A Proutist economy, however, is very different from a capitalist economy, and policies that make perfect sense within capitalism can produce poor and even unintended consequences when applied within PROUT. Fundamental to a land value tax are two, usually unstated, assumptions: land and resource holders are profit maximizers, and profit maximization is desirable.
These are so deeply ingrained in neoclassical economic theory that most economists would describe any other behavior as either irrational or untenable. Land value taxes are calculated as a proportion of the profits (often termed surplus or rent) that can be earned on any given piece of property under the assumption that the owner uses the land in its most profitable form of production while acting as a profit maximizer. Thus, any land owner who does anything other than this will face difficulty paying the taxes and will have an incentive to sell the land.
PROUT, however, rejects profit maximization in favor of output or consumption maximization. In fact, according to P.R. Sarkar, PROUT’s system of cooperative production for the purpose of consumption minimizes profit.
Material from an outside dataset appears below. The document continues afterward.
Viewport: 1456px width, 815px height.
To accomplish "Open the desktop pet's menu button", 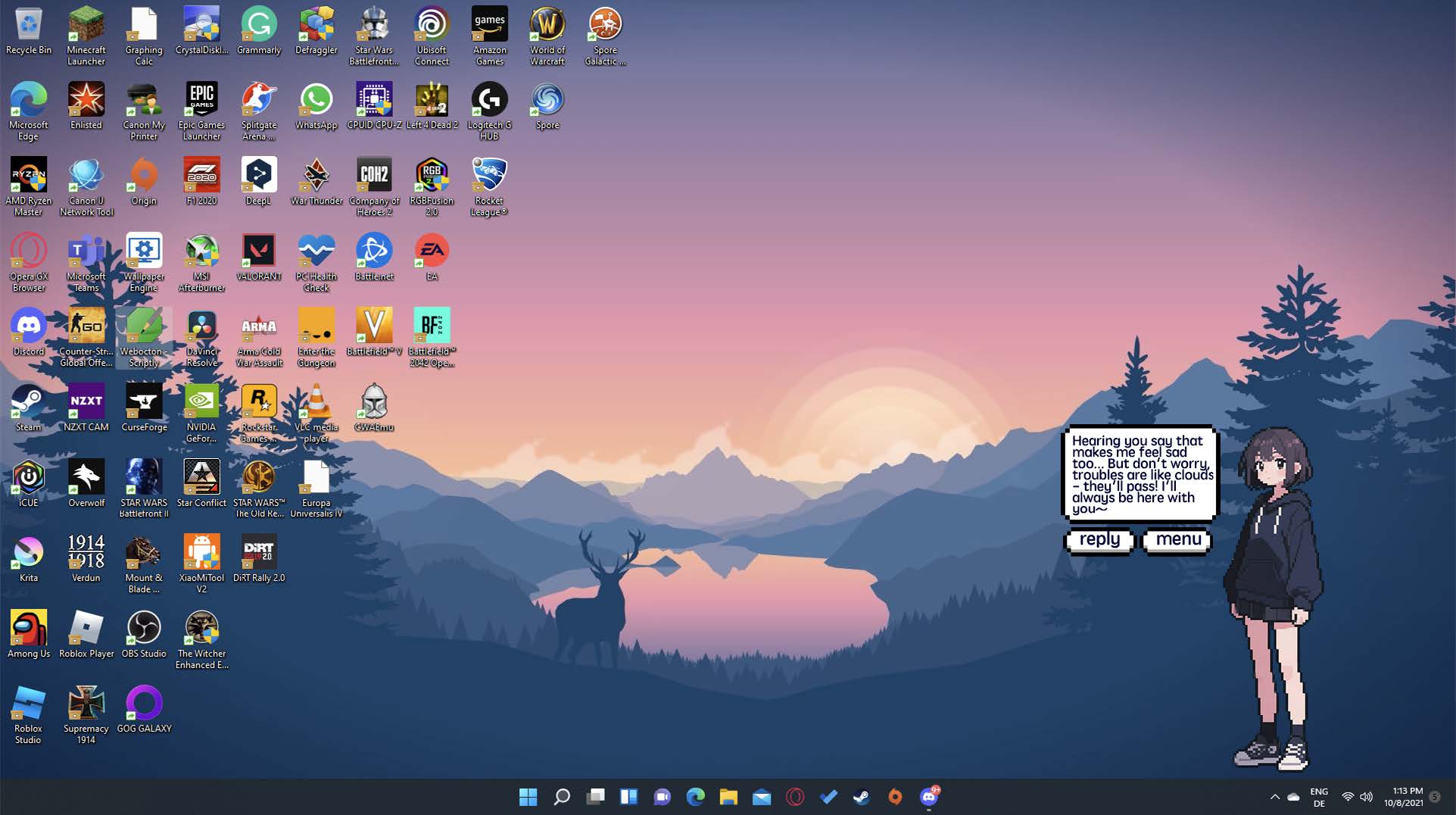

Under PROUT, production will lead to greater output and lower prices than under capitalism because optimal cooperative output would occur where price equals marginal cost, so long as it is sufficient to cover production costs. Otherwise, price would be set at or just above average cost. In either case, output is greater and prices are lower than if profits are maximized.
If land value taxes are imposed, cooperatives will be required to reduce output and increase price in order to earn sufficient income to pay their taxes. In other words, they would be forced by the tax to become profit maximizers. The increase in price and reduction in output also means increased deadweight loss.
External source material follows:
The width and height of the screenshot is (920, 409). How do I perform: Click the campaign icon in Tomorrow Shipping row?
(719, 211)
Land value taxes attempt to capture surplus value that exists in capitalist economies due to profit maximization. However, under PROUT, rather than maximizing profit, cooperatives use this surplus to produce additional goods and services provided at lower prices. Hence the imposition of such a tax in a Proutist economy would have the unintended and undesirable consequence of raising the prices and reducing the output of goods and services produced by cooperatives, undoing one of the crucial and best features of PROUT cooperative production.
1 “In PROUT production is for consumption – our industrial system will be based on consumption. Profit will be minimized so capitalists will not get the scope to exploit the workers.”, P.R. Sarkar, “Questions and Answers on Economics – Section C”, Proutist Economics.
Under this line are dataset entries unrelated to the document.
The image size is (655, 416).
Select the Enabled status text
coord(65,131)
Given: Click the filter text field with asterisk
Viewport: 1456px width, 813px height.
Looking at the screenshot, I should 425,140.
2 Profit maximization means setting marginal revenue equal to marginal cost. Marginal cost is the cost of producing one more unit of output, marginal revenue is the added revenue from selling one more unit (assuming all units sell at the same price). Average cost is just total cost divided by output. At the output level where marginal revenue equals
marginal cost price is greater than marginal cost. This means that the cost of producing more output is less than the value consumers place on added output. This difference is deadweight loss or waste that PROUT seeks to eliminate (see note 3).
3 Deadweight loss is a measure of economic waste. It generally arises when the benefit and cost of producing one more unit of a good differ. See any microeconomics textbook, such as Thomas Nechyba, Microeconomics: An Intuitive Approach (Boston: South-Western College Publishing, 2010) for more on deadweight loss, profit, taxation etc.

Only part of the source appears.